▸ **STATED TASK**:
Turn the listing below into a JSON list of strings with one string for each line, leaving out blank lines.

★ ★ ★ ★ ★ ★ ★

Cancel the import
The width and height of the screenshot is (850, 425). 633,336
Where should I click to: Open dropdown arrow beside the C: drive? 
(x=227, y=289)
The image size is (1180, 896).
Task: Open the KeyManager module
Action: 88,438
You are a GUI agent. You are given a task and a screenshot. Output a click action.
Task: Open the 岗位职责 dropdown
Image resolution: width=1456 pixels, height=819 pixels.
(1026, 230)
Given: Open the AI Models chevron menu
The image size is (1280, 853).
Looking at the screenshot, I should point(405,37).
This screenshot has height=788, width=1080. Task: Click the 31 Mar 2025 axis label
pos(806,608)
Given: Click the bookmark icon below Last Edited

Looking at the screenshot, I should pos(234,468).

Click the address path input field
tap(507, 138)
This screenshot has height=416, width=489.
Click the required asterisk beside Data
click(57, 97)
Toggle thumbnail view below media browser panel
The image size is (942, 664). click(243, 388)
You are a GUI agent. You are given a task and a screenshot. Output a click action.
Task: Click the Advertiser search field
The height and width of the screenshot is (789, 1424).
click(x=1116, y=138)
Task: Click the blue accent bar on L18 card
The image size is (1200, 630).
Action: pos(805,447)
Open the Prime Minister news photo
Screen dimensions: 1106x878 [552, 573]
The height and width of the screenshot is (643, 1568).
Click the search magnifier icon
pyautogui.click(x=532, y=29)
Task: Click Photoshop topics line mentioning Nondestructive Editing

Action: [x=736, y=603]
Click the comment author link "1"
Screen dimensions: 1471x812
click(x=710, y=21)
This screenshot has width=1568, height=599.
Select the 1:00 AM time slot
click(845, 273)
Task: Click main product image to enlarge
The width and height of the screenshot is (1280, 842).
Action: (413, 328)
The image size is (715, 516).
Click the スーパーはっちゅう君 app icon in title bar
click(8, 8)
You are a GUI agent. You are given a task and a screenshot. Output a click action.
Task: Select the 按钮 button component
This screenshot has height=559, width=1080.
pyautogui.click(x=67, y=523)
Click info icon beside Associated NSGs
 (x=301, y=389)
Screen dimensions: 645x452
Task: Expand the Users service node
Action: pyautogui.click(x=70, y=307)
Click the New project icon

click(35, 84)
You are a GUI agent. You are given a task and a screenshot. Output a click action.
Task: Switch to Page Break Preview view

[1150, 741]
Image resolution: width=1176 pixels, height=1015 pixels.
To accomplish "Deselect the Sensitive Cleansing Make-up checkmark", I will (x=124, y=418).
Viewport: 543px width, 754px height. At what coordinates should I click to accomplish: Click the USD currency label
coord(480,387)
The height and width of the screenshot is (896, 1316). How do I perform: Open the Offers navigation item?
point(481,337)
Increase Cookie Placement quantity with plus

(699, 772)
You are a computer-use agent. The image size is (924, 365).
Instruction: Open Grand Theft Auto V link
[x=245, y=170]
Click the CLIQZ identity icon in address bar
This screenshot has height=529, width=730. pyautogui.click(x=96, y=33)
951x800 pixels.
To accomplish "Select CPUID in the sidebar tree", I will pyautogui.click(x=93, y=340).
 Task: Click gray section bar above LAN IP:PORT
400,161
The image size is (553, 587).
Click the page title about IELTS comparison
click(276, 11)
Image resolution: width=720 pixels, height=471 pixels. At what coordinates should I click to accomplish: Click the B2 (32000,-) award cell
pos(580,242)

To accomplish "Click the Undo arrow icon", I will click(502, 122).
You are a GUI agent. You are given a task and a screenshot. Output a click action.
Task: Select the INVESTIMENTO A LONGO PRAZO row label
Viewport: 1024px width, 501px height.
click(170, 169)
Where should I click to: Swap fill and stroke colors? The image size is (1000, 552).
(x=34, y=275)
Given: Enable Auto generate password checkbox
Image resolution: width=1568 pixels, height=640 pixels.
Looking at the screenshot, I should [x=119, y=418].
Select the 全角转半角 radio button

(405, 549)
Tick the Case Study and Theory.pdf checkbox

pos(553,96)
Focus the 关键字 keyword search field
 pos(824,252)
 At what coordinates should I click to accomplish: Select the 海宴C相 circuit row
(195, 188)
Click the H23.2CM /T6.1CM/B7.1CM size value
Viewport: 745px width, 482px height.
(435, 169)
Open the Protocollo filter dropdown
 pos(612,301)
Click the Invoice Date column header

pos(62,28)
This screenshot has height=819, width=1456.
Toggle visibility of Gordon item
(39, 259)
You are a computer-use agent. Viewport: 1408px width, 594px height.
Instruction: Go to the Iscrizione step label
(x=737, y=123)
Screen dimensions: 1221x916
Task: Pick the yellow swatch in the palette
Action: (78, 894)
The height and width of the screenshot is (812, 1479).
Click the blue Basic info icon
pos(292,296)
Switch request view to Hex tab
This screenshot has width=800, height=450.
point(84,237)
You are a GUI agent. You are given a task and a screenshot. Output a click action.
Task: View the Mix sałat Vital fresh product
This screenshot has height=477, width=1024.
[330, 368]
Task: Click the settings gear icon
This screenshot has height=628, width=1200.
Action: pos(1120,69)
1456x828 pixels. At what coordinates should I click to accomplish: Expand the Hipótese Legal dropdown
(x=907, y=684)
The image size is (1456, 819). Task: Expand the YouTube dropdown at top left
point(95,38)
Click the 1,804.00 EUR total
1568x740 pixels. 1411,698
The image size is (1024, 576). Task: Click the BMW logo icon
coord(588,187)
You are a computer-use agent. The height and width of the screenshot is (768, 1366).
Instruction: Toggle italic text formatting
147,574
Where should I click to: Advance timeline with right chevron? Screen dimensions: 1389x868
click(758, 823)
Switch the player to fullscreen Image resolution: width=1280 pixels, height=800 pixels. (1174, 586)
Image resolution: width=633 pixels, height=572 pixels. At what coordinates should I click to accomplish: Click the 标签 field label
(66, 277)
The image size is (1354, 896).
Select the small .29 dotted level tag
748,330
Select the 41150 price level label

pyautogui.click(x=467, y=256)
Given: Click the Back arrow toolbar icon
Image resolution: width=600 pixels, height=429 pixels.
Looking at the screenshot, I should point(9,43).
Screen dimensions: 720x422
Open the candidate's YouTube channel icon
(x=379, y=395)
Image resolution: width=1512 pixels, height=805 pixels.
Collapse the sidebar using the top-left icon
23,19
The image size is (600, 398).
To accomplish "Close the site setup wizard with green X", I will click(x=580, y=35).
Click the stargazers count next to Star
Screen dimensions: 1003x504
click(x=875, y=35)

★ ★ ★ ★ ★ ★ ★

▸ **WRITTEN SOLUTION**:
[
  "Cancel the import",
  "The width and height of the screenshot is (850, 425). 633,336",
  "Where should I click to: Open dropdown arrow beside the C: drive? ",
  "(x=227, y=289)",
  "The image size is (1180, 896).",
  "Task: Open the KeyManager module",
  "Action: 88,438",
  "You are a GUI agent. You are given a task and a screenshot. Output a click action.",
  "Task: Open the 岗位职责 dropdown",
  "Image resolution: width=1456 pixels, height=819 pixels.",
  "(1026, 230)",
  "Given: Open the AI Models chevron menu",
  "The image size is (1280, 853).",
  "Looking at the screenshot, I should point(405,37).",
  "This screenshot has height=788, width=1080. Task: Click the 31 Mar 2025 axis label",
  "pos(806,608)",
  "Given: Click the bookmark icon below Last Edited",
  "Looking at the screenshot, I should pos(234,468).",
  "Click the address path input field",
  "tap(507, 138)",
  "This screenshot has height=416, width=489.",
  "Click the required asterisk beside Data",
  "click(57, 97)",
  "Toggle thumbnail view below media browser panel",
  "The image size is (942, 664). click(243, 388)",
  "You are a GUI agent. You are given a task and a screenshot. Output a click action.",
  "Task: Click the Advertiser search field",
  "The height and width of the screenshot is (789, 1424).",
  "click(x=1116, y=138)",
  "Task: Click the blue accent bar on L18 card",
  "The image size is (1200, 630).",
  "Action: pos(805,447)",
  "Open the Prime Minister news photo",
  "Screen dimensions: 1106x878 [552, 573]",
  "The height and width of the screenshot is (643, 1568).",
  "Click the search magnifier icon",
  "pyautogui.click(x=532, y=29)",
  "Task: Click Photoshop topics line mentioning Nondestructive Editing",
  "Action: [x=736, y=603]",
  "Click the comment author link \"1\"",
  "Screen dimensions: 1471x812",
  "click(x=710, y=21)",
  "This screenshot has width=1568, height=599.",
  "Select the 1:00 AM time slot",
  "click(845, 273)",
  "Task: Click main product image to enlarge",
  "The width and height of the screenshot is (1280, 842).",
  "Action: (413, 328)",
  "The image size is (715, 516).",
  "Click the スーパーはっちゅう君 app icon in title bar",
  "click(8, 8)",
  "You are a GUI agent. You are given a task and a screenshot. Output a click action.",
  "Task: Select the 按钮 button component",
  "This screenshot has height=559, width=1080.",
  "pyautogui.click(x=67, y=523)",
  "Click info icon beside Associated NSGs",
  " (x=301, y=389)",
  "Screen dimensions: 645x452",
  "Task: Expand the Users service node",
  "Action: pyautogui.click(x=70, y=307)",
  "Click the New project icon",
  "click(35, 84)",
  "You are a GUI agent. You are given a task and a screenshot. Output a click action.",
  "Task: Switch to Page Break Preview view",
  "[1150, 741]",
  "Image resolution: width=1176 pixels, height=1015 pixels.",
  "To accomplish \"Deselect the Sensitive Cleansing Make-up checkmark\", I will (x=124, y=418).",
  "Viewport: 543px width, 754px height. At what coordinates should I click to accomplish: Click the USD currency label",
  "coord(480,387)",
  "The height and width of the screenshot is (896, 1316). How do I perform: Open the Offers navigation item?",
  "point(481,337)",
  "Increase Cookie Placement quantity with plus",
  "(699, 772)",
  "You are a computer-use agent. The image size is (924, 365).",
  "Instruction: Open Grand Theft Auto V link",
  "[x=245, y=170]",
  "Click the CLIQZ identity icon in address bar",
  "This screenshot has height=529, width=730. pyautogui.click(x=96, y=33)",
  "951x800 pixels.",
  "To accomplish \"Select CPUID in the sidebar tree\", I will pyautogui.click(x=93, y=340).",
  " Task: Click gray section bar above LAN IP:PORT",
  "400,161",
  "The image size is (553, 587).",
  "Click the page title about IELTS comparison",
  "click(276, 11)",
  "Image resolution: width=720 pixels, height=471 pixels. At what coordinates should I click to accomplish: Click the B2 (32000,-) award cell",
  "pos(580,242)",
  "To accomplish \"Click the Undo arrow icon\", I will click(502, 122).",
  "You are a GUI agent. You are given a task and a screenshot. Output a click action.",
  "Task: Select the INVESTIMENTO A LONGO PRAZO row label",
  "Viewport: 1024px width, 501px height.",
  "click(170, 169)",
  "Where should I click to: Swap fill and stroke colors? The image size is (1000, 552).",
  "(x=34, y=275)",
  "Given: Enable Auto generate password checkbox",
  "Image resolution: width=1568 pixels, height=640 pixels.",
  "Looking at the screenshot, I should [x=119, y=418].",
  "Select the 全角转半角 radio button",
  "(405, 549)",
  "Tick the Case Study and Theory.pdf checkbox",
  "pos(553,96)",
  "Focus the 关键字 keyword search field",
  " pos(824,252)",
  " At what coordinates should I click to accomplish: Select the 海宴C相 circuit row",
  "(195, 188)",
  "Click the H23.2CM /T6.1CM/B7.1CM size value",
  "Viewport: 745px width, 482px height.",
  "(435, 169)",
  "Open the Protocollo filter dropdown",
  " pos(612,301)",
  "Click the Invoice Date column header",
  "pos(62,28)",
  "This screenshot has height=819, width=1456.",
  "Toggle visibility of Gordon item",
  "(39, 259)",
  "You are a computer-use agent. Viewport: 1408px width, 594px height.",
  "Instruction: Go to the Iscrizione step label",
  "(x=737, y=123)",
  "Screen dimensions: 1221x916",
  "Task: Pick the yellow swatch in the palette",
  "Action: (78, 894)",
  "The height and width of the screenshot is (812, 1479).",
  "Click the blue Basic info icon",
  "pos(292,296)",
  "Switch request view to Hex tab",
  "This screenshot has width=800, height=450.",
  "point(84,237)",
  "You are a GUI agent. You are given a task and a screenshot. Output a click action.",
  "Task: View the Mix sałat Vital fresh product",
  "This screenshot has height=477, width=1024.",
  "[330, 368]",
  "Task: Click the settings gear icon",
  "This screenshot has height=628, width=1200.",
  "Action: pos(1120,69)",
  "1456x828 pixels. At what coordinates should I click to accomplish: Expand the Hipótese Legal dropdown",
  "(x=907, y=684)",
  "The image size is (1456, 819). Task: Expand the YouTube dropdown at top left",
  "point(95,38)",
  "Click the 1,804.00 EUR total",
  "1568x740 pixels. 1411,698",
  "The image size is (1024, 576). Task: Click the BMW logo icon",
  "coord(588,187)",
  "You are a computer-use agent. The height and width of the screenshot is (768, 1366).",
  "Instruction: Toggle italic text formatting",
  "147,574",
  "Where should I click to: Advance timeline with right chevron? Screen dimensions: 1389x868",
  "click(758, 823)",
  "Switch the player to fullscreen Image resolution: width=1280 pixels, height=800 pixels. (1174, 586)",
  "Image resolution: width=633 pixels, height=572 pixels. At what coordinates should I click to accomplish: Click the 标签 field label",
  "(66, 277)",
  "The image size is (1354, 896).",
  "Select the small .29 dotted level tag",
  "748,330",
  "Select the 41150 price level label",
  "pyautogui.click(x=467, y=256)",
  "Given: Click the Back arrow toolbar icon",
  "Image resolution: width=600 pixels, height=429 pixels.",
  "Looking at the screenshot, I should point(9,43).",
  "Screen dimensions: 720x422",
  "Open the candidate's YouTube channel icon",
  "(x=379, y=395)",
  "Image resolution: width=1512 pixels, height=805 pixels.",
  "Collapse the sidebar using the top-left icon",
  "23,19",
  "The image size is (600, 398).",
  "To accomplish \"Close the site setup wizard with green X\", I will click(x=580, y=35).",
  "Click the stargazers count next to Star",
  "Screen dimensions: 1003x504",
  "click(x=875, y=35)"
]